Öfter, als man denken sollte. Ich erzähle Ihnen eine kleine lustige Geschichte. Vor ein paar Monaten bin ich nach Los Angeles gereist. Komme dort an und gerate mitten in eine Truppe von Franzosen, die beginnt zu tuscheln und mit dem Finger auf mich zu zeigen. Ich war mit Hut und Sonnenbrille ein bisschen getarnt. Aber offenbar nicht gut genug. Mein Fahrer hatte das gesehen, mich schnell ins Auto gelassen. Nach einer Weile fragt er mich: „Kann ich Ihnen mal eine etwas eigenartige Frage stellen?“ Ich dachte, dass jetzt irgendwas zu meiner Person kommen würde. Aber er fragt mich doch: „Welches Parfüm benutzen Sie? Die Menschen gerade auf dem Flughafen, die haben doch alle an Ihnen geschnüffelt. Sicher, weil Sie so gut riechen!“ Das sind Momente, die man nicht erfinden kann. Ich dachte nur: „OK, er kennt mich nicht. Aber er ist schwul und findet, dass ich gut rieche.“ Und als ich ausgestiegen bin, habe ich ihm brav aufgeschrieben, welches Parfüm ich benutze.
Es dürfte aber die Ausnahme sein, dass Sie mal nicht erkannt werden.
Ach, mal so und mal so. Ich kann auch in London in aller Ruhe mit der U-Bahn fahren oder mit den Kids am Wochenende zum Fußball gehen. Richtig anstrengend war es beim ersten Besuch in China. Da wurde ich gleich nach der Premiere außerhalb des Kinos von vielen Menschen um Autogramme gebeten. Lustigerweise sollte ich die auf DVDs geben, die genau den Film enthielten, der gerade im Kino Premiere hatte. Das wäre einem in Europa sicher nicht passiert. Ist halt eine andere Kultur. Generell finde ich es unglaublich schön, dass meine Filme um die ganze Welt reisen. Schöner Gedanke irgendwie.
Reizt Sie Hollywood?
Als Regisseur ja, da gibt es konkrete Pläne. Über die ich aber noch nicht reden kann. Als Schauspieler nein. Das Kapitel habe ich für mich abgeschlossen. Es gab Angebote. Aber ich sollte dümmliche Menschen spielen.
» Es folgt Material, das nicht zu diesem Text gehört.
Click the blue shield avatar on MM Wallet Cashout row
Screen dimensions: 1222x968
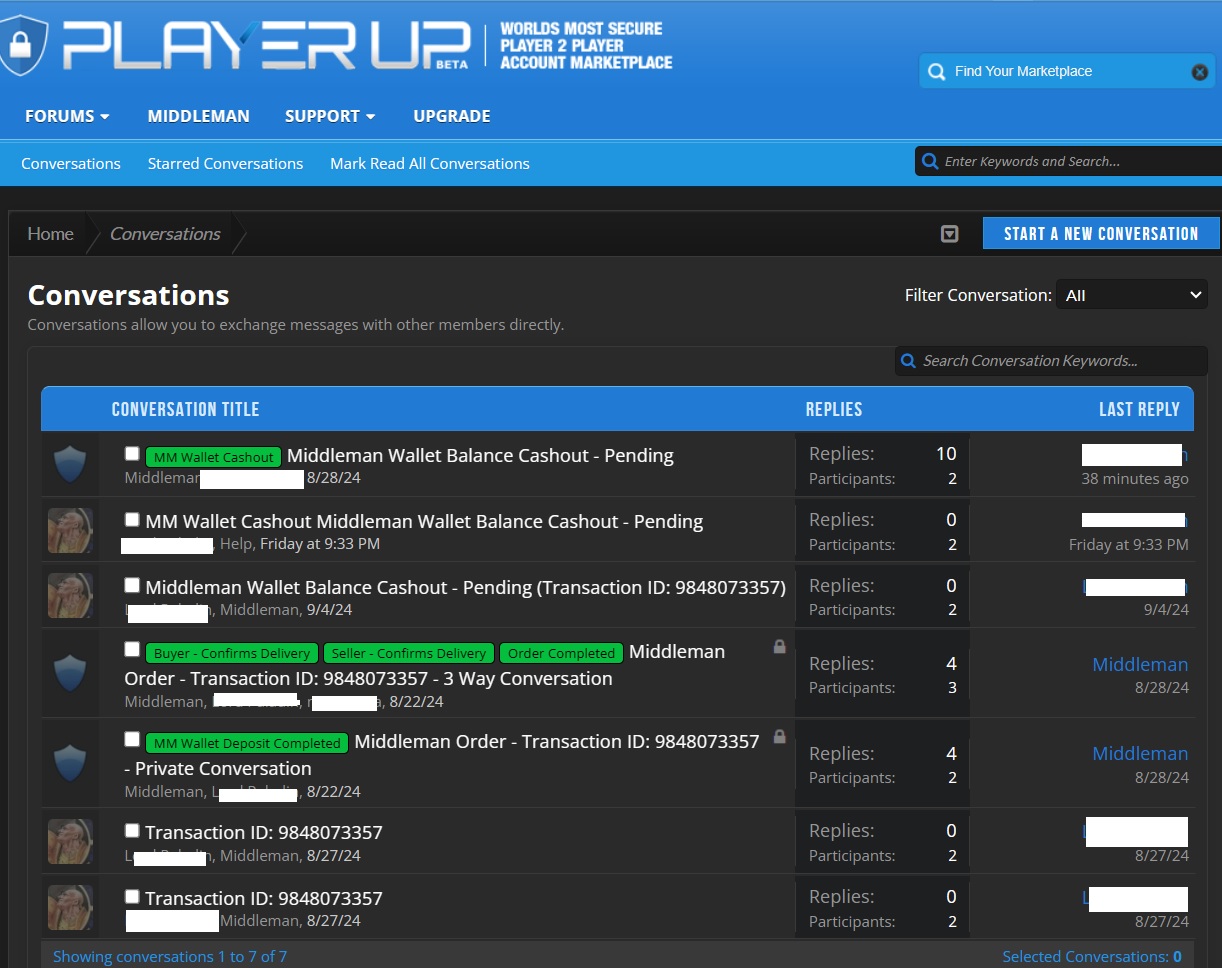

Nicht mal wirklich lustige noch dazu. Man darf nicht vergessen, dass man da Lebenszeit investiert. Und zwar nicht zu wenig.
Wie hat Sie Julie Delpy von ihrem Projekt „Lolo“ überzeugt?
Ganz einfach. Sie ist jemand, der etwas zu erzählen hat. Finde ich sehr gut. Und dann fand ich den Gedanken sehr gut, eine Komödie aus Frauensicht zu erzählen. In Komödien sind Männer überrepräsentiert. Es gibt Männer-Charaktere und Männer-Witze und es wird die Männer-Sicht auf die Welt gezeigt. Hier nicht – das war für mich der Hauptgrund, mitzumachen.